OBJECTIVE: To examine mechanisms underlying resting heart rate (RHR) increments of GLP-1 receptor agonists in type 2 diabetes patients.
DESIGN: Acute and 12-week randomised, placebo-controlled, double-blind, single-centre, parallel-group trial.
METHODS: In total, 57 type 2 diabetes patients (mean ± s.d. age: 62.8 ± 6.9 years; BMI: 31.8 ± 4.1 kg/m(2); HbA1c: 7.3 ± 0.6%), treated with metformin and/or sulfonylureas, were included between July 2013 and August 2015. In the acute study, the GLP-1 receptor agonist exenatide (n = 29) or placebo (saline 0.9%; n = 28) was infused intravenously. Subsequently, patients were again randomised to receive the GLP-1 receptor agonist liraglutide (n = 19) or matching placebo (n = 17) for 12 weeks. RHR and blood pressure (BP) were measured by oscillometric technique, systemic haemodynamics by finger photoplethysmography, sympathetic nervous system (SNS) activity by heart rate variability and arterial stiffness by applanation tonometry. This trial was registered at ClinicalTrials.gov (Nbib1744236).

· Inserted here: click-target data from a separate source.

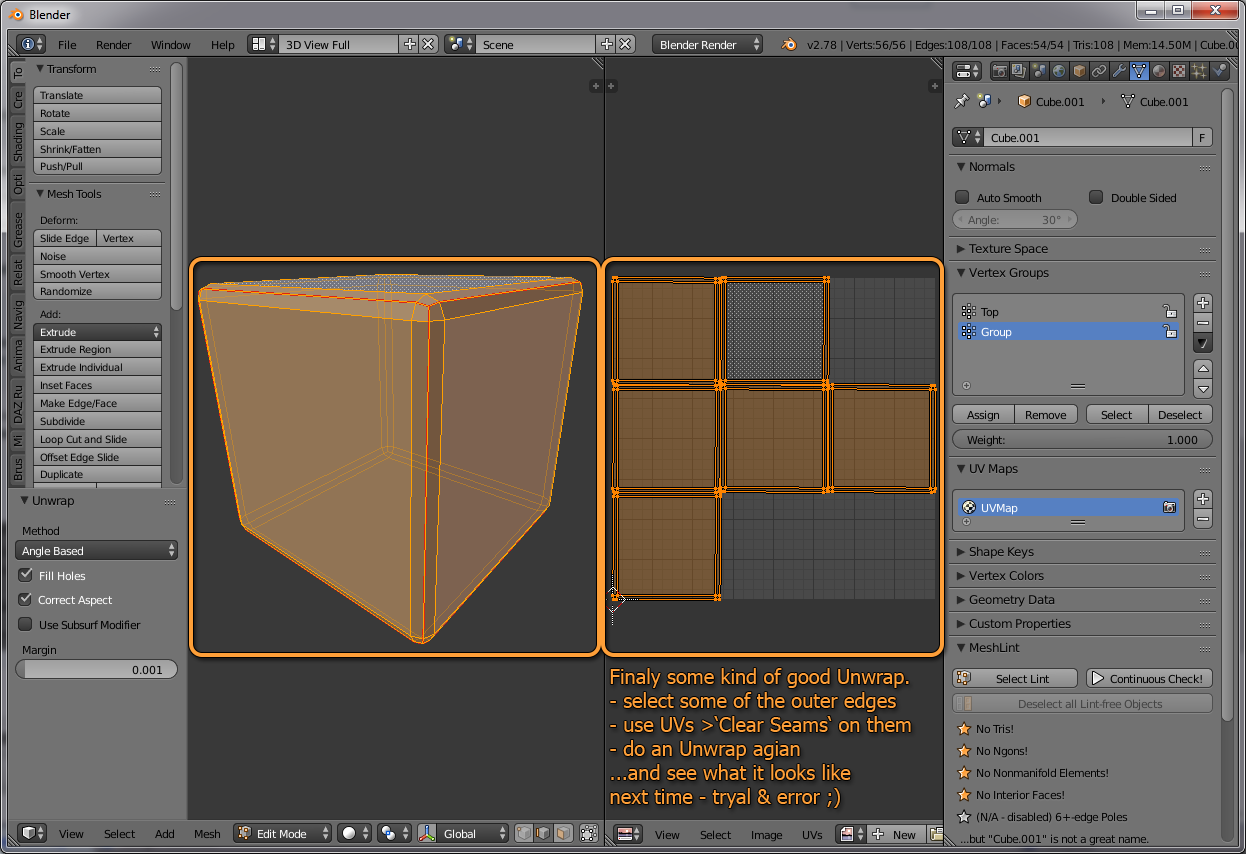Open the UVs menu in UV editor
Screen dimensions: 1246x854
(x=812, y=834)
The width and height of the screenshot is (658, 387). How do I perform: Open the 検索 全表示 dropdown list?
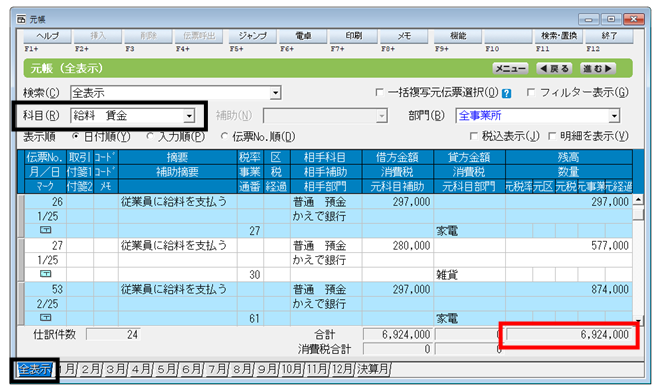275,93
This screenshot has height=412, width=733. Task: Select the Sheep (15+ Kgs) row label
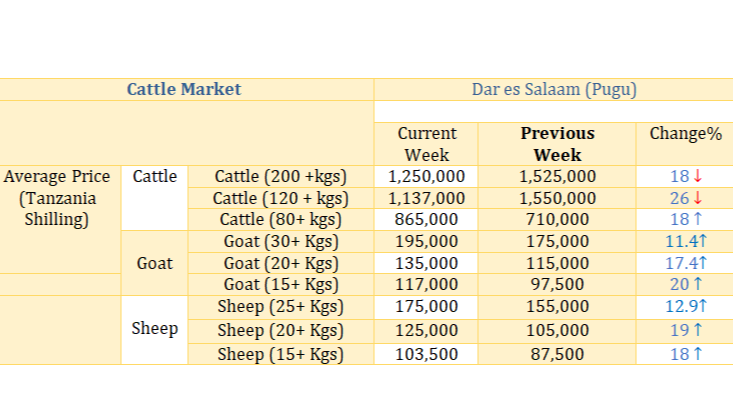[x=280, y=354]
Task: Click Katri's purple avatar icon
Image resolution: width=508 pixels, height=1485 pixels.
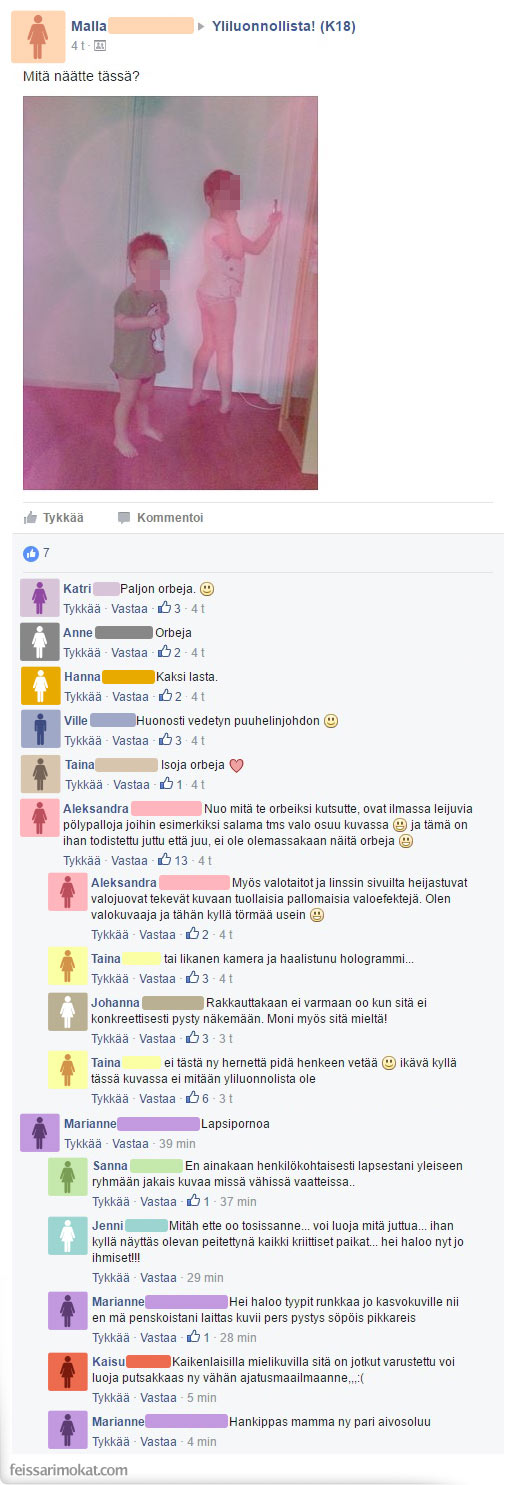Action: 40,598
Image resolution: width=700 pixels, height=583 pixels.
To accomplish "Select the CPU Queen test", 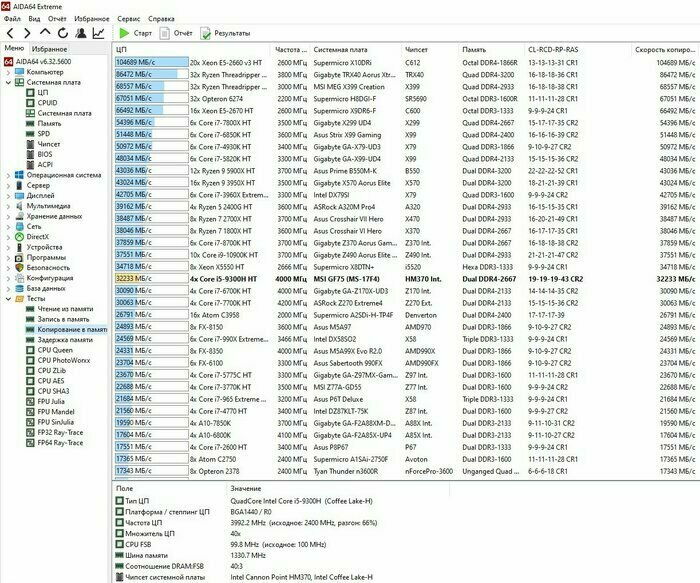I will click(55, 350).
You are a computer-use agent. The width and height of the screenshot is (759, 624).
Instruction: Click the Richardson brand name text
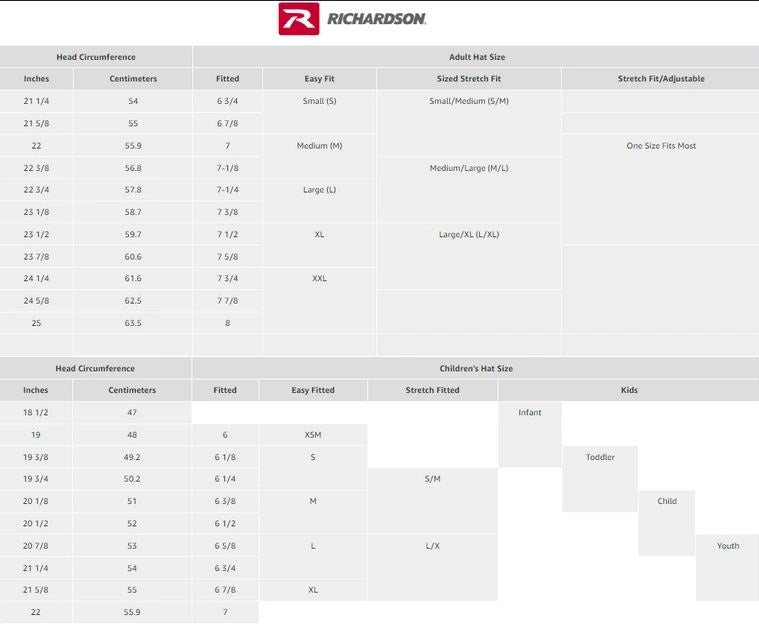[377, 19]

RESULTS: Exenatide-infusion increased RHR (mean ± s.e.m. +7.5 ± 0.9 BPM, P < 0.001), and systolic and diastolic BP (both P < 0.05), compared with placebo. Vascular resistance increased during exenatide-infusion, whereas stroke volume and arterial stiffness decreased (P < 0.05). SNS activity and cardiac output were unaffected. Twelve-week treatment with liraglutide increased RHR (+6.6 ± 2.1 BPM), while reducing systolic BP (-12.6 ± 4.7 mmHg) and stroke volume (all P < 0.01). Cardiac output, vascular resistance, arterial stiffness and SNS activity remained unchanged (all P > 0.05).
CONCLUSIONS: RHR acceleration with acute and 12-week GLP-1 receptor agonist treatment in type 2 diabetes patients is not explained by changes in SNS activity, and our data argue against vasodilation. In line with pre-clinical data, direct sino-atrial stimulation may be involved.